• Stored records
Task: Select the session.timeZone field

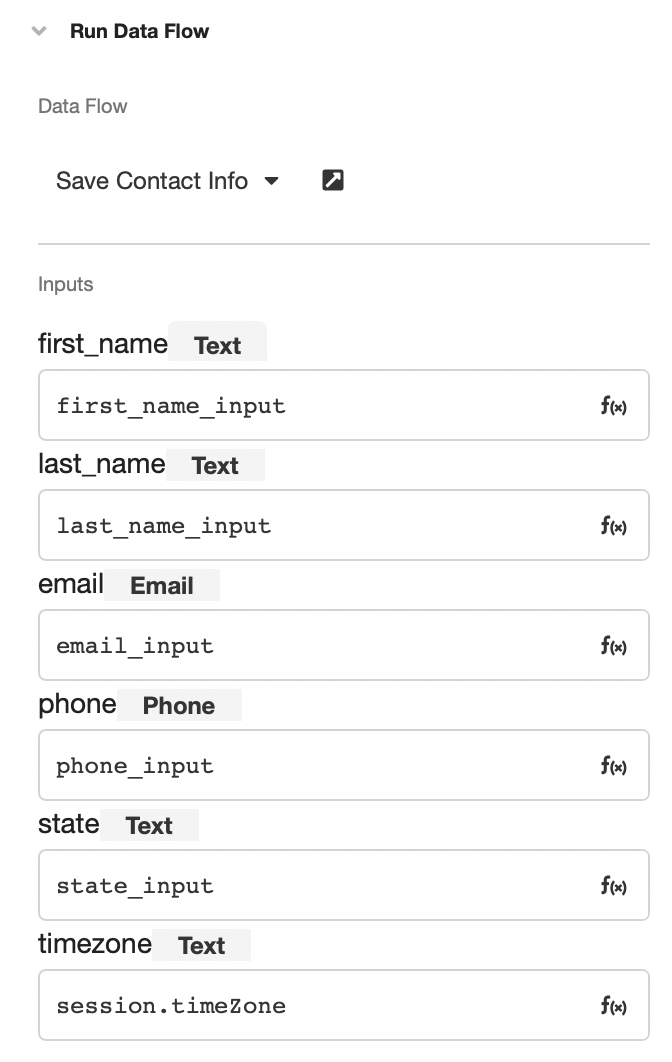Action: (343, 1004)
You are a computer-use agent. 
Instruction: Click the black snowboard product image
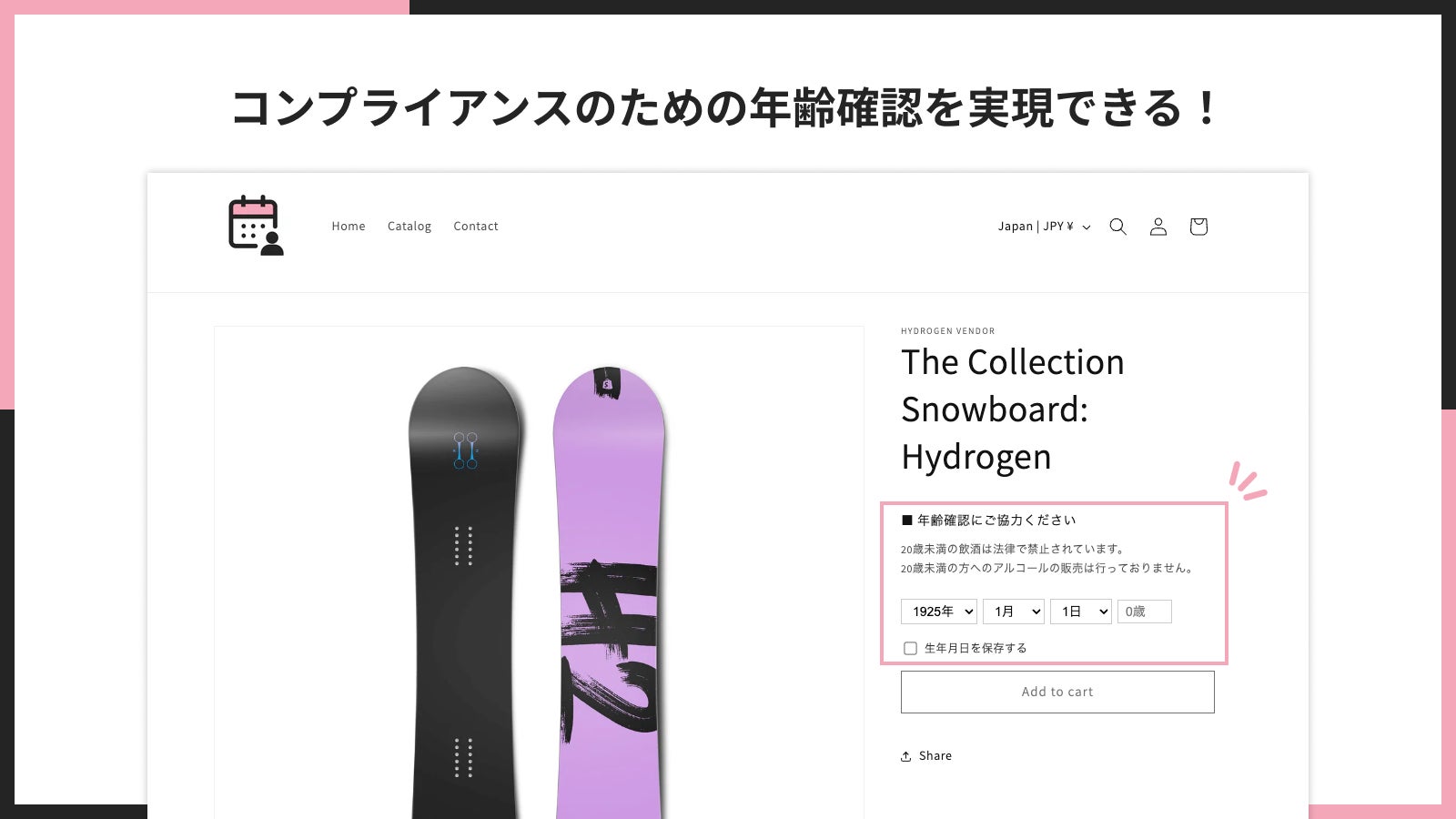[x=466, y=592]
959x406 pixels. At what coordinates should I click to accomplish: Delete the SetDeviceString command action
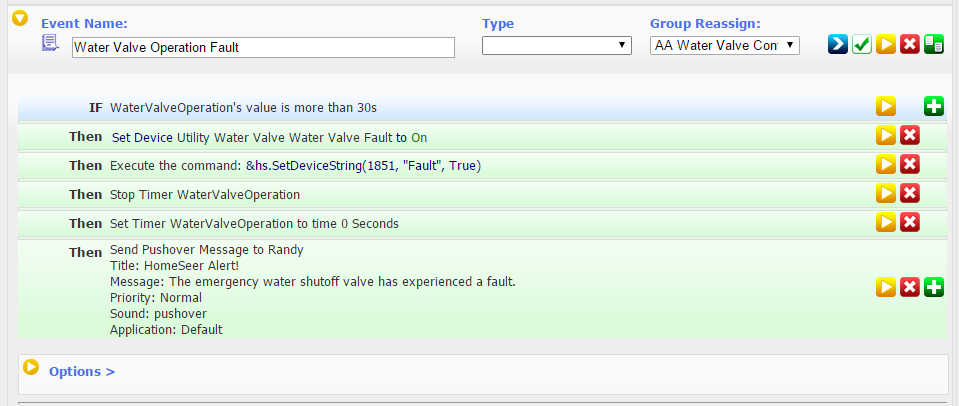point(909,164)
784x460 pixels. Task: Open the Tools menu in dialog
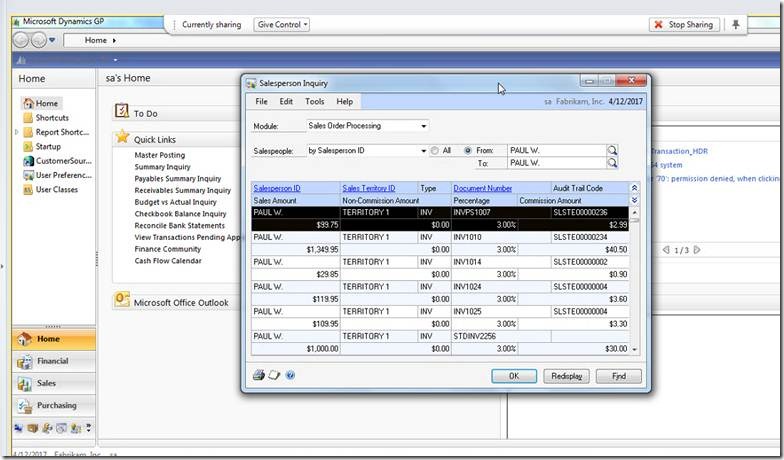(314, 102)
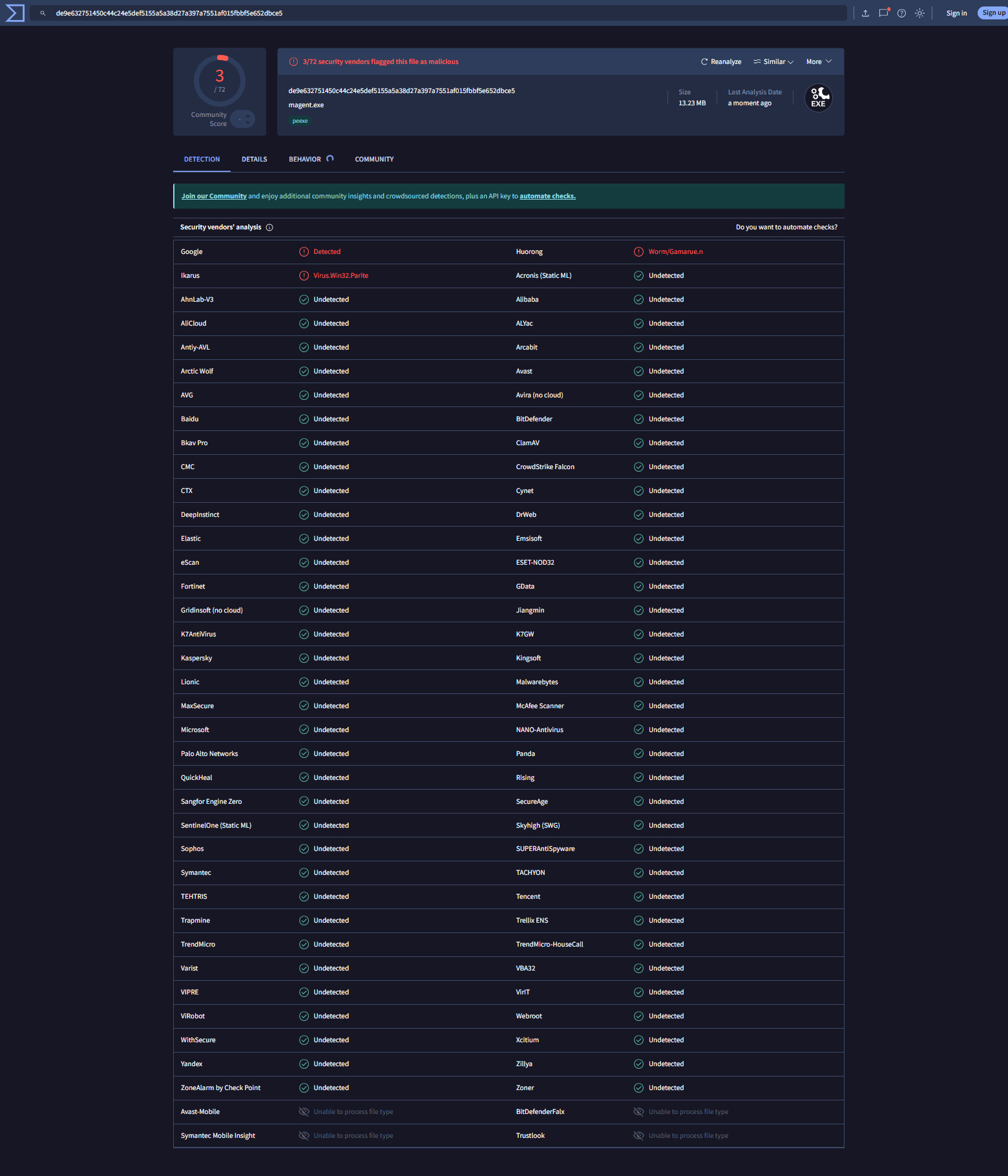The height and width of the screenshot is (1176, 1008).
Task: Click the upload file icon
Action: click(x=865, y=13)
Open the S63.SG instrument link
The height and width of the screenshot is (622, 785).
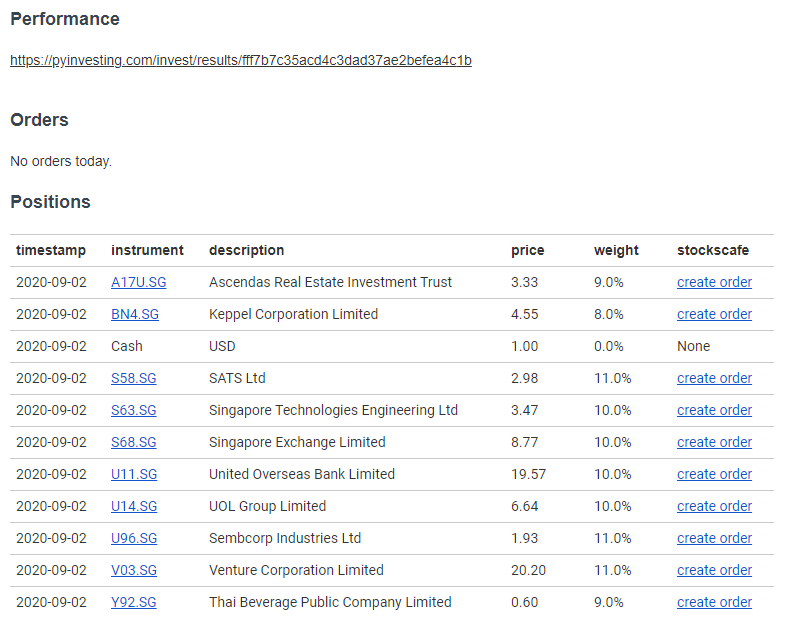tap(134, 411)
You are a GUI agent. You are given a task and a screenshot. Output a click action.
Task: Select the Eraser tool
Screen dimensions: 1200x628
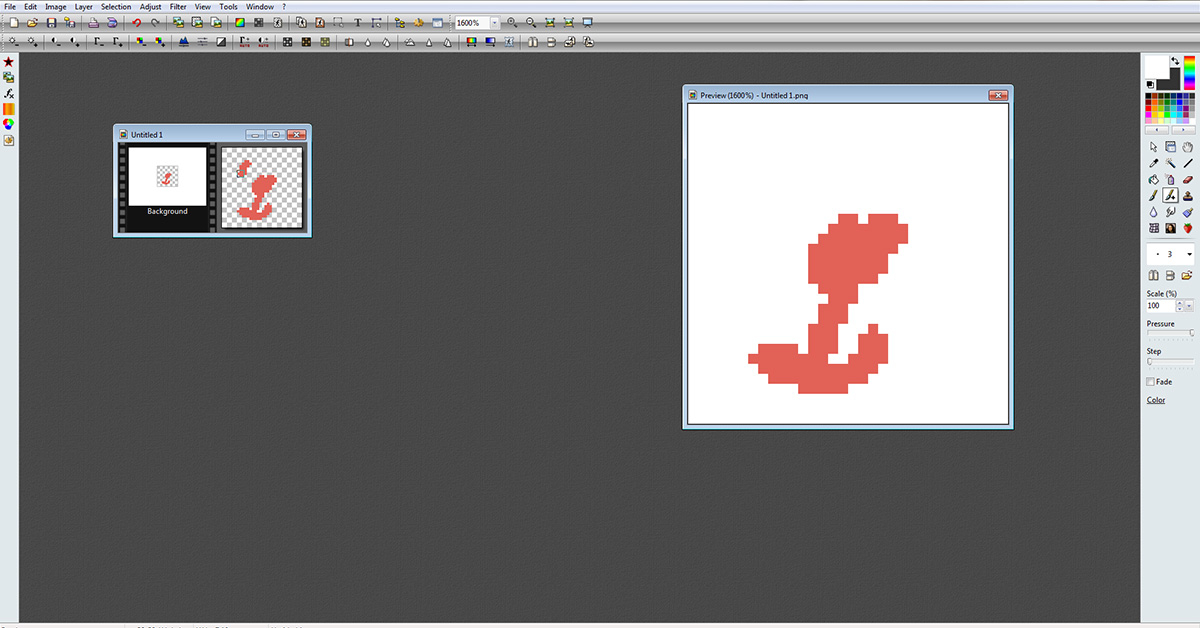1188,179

• Exercise
Among the records above, find each line holding the string "agent" and pull it out.

• Solution
You are a computer-use agent. 
You are a GUI agent. You are given a task and a screenshot. Output a click action.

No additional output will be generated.